-- Task brief --
Select from the records below every line that has the word "dropdown" in it.

[Extracted data entries]
• • •
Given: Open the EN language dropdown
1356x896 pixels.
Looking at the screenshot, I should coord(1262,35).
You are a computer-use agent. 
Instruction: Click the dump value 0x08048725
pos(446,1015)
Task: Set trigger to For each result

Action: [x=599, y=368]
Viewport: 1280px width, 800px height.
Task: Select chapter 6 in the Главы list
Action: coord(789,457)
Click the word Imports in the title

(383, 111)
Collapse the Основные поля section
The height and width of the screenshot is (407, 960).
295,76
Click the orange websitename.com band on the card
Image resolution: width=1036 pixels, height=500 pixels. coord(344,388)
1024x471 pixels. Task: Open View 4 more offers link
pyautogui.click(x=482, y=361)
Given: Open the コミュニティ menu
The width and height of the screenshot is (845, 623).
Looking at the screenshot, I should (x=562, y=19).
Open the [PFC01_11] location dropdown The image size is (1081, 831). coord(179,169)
• • •
-- Response --
Given: Open the EN language dropdown
Open the [PFC01_11] location dropdown The image size is (1081, 831). coord(179,169)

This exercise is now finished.